Legal experts told NPR that much of the activity the government considers obstruction – such as observing and filming immigration agents – is protected by the Constitution.

Some Democratic senators lamented the five-week gap between Pretti’s death and the hearing.

“With all the violence and deaths involving DHS, the Secretary of State is apparently in no rush to account for her mishandling of this national crisis. And she expects us to approve her record budget in the meantime,” Senate Democratic Whip Dick Durbin of Illinois, ranking member of the Senate Judiciary Committee, said in a statement in late January.

Noem has faced bipartisan criticism over how her agency handled the immigration surge in Minnesota, where about 3,000 federal agents were deployed before a recent drawdown. The immigration operation has created an atmosphere of intense fear and chaos in the state.
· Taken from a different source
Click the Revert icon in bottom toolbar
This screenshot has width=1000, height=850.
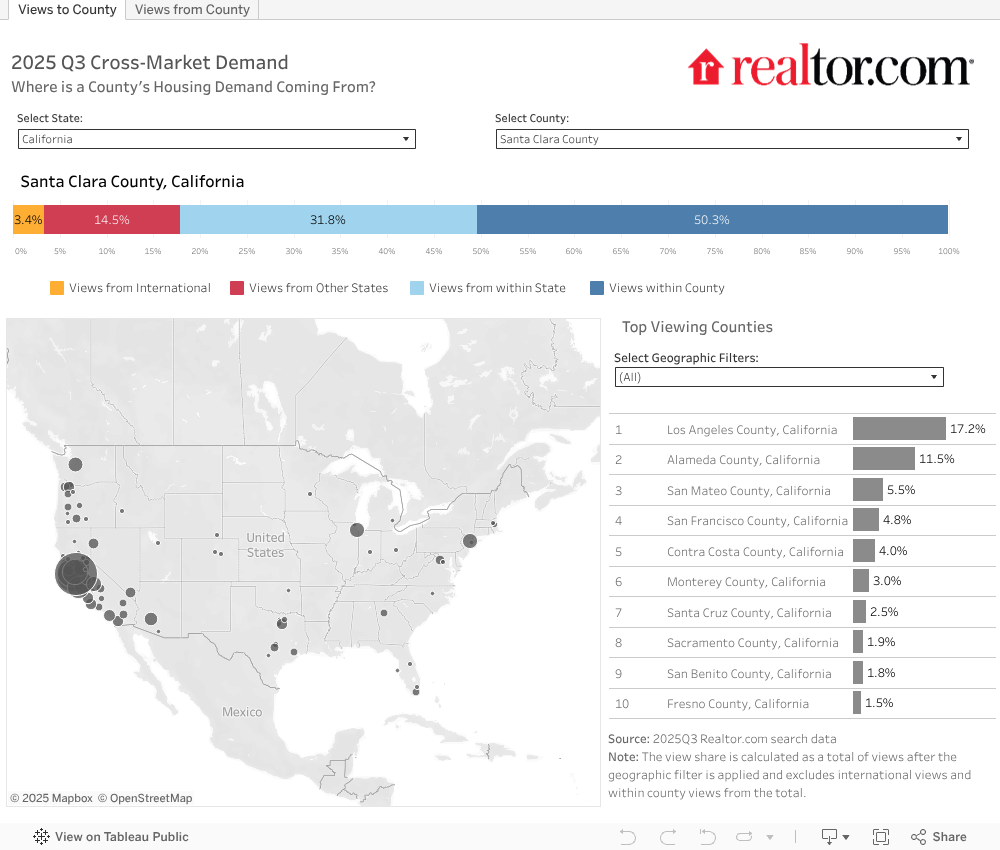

Many immigrant families sheltered in place for weeks, fearful of leaving their homes, while foreign-born U.S. citizens carried their passports, amid reports of widespread racial profiling by immigration officials. For weeks, immigration officials also deployed aggressive tactics against Minnesotans who protested and observed their actions.

Regarding the shutdown, Democrats came up with a list of 10 demands to change the behavior of immigration officers, but it was difficult to find consensus. Some requests, such as requiring immigration officers to wear body cameras, have bipartisan support. But Republican lawmakers have pushed back on other demands, such as banning officers from wearing masks to conceal their identities. Republicans say it would make it easier for people to harass federal agents.

Noem’s leadership questioned

Following the Minnesota shootings, some Republican senators called for Noem’s resignation, including Sen. Thom Tillis of North Carolina, who is not running for re-election but serves on the Senate Judiciary Committee, and Sen. Lisa Murkowski of Alaska.

Other Republicans decried Noem’s calling Pretti a “domestic terrorist” immediately after the shooting, before an investigation into the killing was underway. Noem used similar language about Macklin Good’s death.

Since then, an initial report from CBP’s surveillance arm has contradicted the account of Pretti’s death. And last month, the heads of ICE, CBP and U.S. Citizenship and Immigration Services, another DHS agency, also testified before the House and Senate and refused to support Noem’s account of Pretti’s death.

Under Noem’s leadership, DHS has been at the epicenter of the Trump administration’s ambitious efforts to detain and deport a million people living in the United States without legal status each year. During Trump’s first year in office, the agency says it deported more than 675,000 people.

According to an analysis by the Deportation Data Project, a coalition of academics and lawyers that track and publish data on immigration enforcement, the number of expulsions from within the country, away from the border, increased almost fivefold during the first nine months of Trump’s second term. The administration has roughly tripled the number of detention beds for people arrested nationwide, the analysis also found.

Noem also oversaw a hiring spree aimed at recruiting thousands of new ICE agents, leading some immigrant advocates to question the quality of training those agents receive. It also allowed CBP, an agency with a history of excessive use of force, to play a greater role in enforcing the president’s immigration agenda throughout the interior of the country.

To some extent, the DHS immigration program has been reined in by the federal courts, including the Supreme Court. Federal district judges have blocked the agency from using its war powers to expedite deportations, for example, and ordered some deportees returned to the United States.

Noem, the former South Dakota governor, won Senate confirmation last year as a strong supporter of Trump’s immigration agenda. But her tenure also faced questions about how she handled other agency responsibilities, including her handling of national disaster relief and resources through FEMA.